![download.png](attachment:20ec17f5-baa2-479f-8bba-7f40873fdd23.png)           Created by Golnaz Sahebi, Introduction to Data Engineering, Autumn 2025

---

# Homework 02: Data Wrangling with Weather Data

**Data wrangling**, also known as data munging, is the process of cleaning, transforming, and organizing raw data into a structured and usable format for analysis. It involves tasks such as handling missing values, correcting data types, filtering, merging, and creating new features to prepare the data for further analysis or machine learning models. The goal of data wrangling is to make the data more consistent, accurate, and ready for meaningful insights.

This is an exercise for data wrangling using a fake generated weather dataset similar to a real weather dataset from Kaggle, which is bigger.

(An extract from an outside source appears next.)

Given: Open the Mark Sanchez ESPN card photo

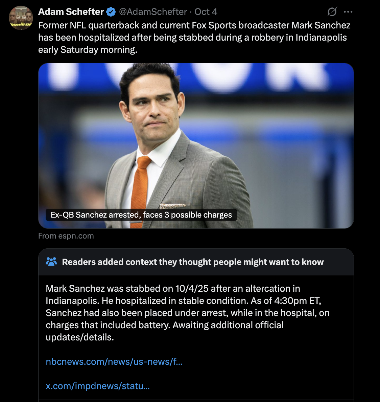Looking at the screenshot, I should (x=196, y=146).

This data is relatively simple and contains missing values that can be cleaned and transformed for analysis.

**Total points** you can earn from this assignment: **10**

## Problem Statement:

You are provided with weather data collected over multiple years. Your task is to clean, transform, and analyze this data, focusing on handling missing values and creating new features for analysis.

## Objectives:
This exercise provides a good mix of data wrangling tasks, including handling missing values, creating new features, and performing basic analysis on weather data.


#### - Download the Dataset:
- You can use the **'simulated_weather_data.csv'** file which is attached to this exercise file on ITS.

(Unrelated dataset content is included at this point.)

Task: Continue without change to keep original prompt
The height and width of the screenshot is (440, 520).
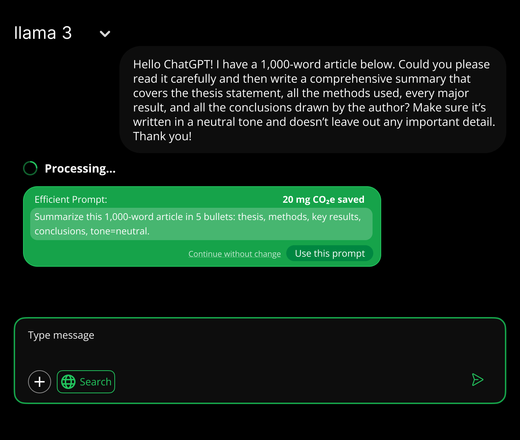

- Download the dataset file from your ItsLearning where this jupyter notebook is available.
#### - Specify the File Path in Your Code:

- Place the downloaded file in your working directory or specify the full path where the file is stored.

**Notes:** 
- **Relative Path:** If you place simulated_weather_data.csv in the same directory as your script or Jupyter Notebook, you can simply use 'US_Daily_Weather.csv'.

- **Absolute Path:** If the file is located elsewhere on your system, provide the full path, such as 'C:/Users/YourUsername/Downloads/simulated_weather_data.csv' for Windows or '/home/yourusername/Downloads/simulated_weather_data.csv' for Unix-based systems (Linux/MacOS).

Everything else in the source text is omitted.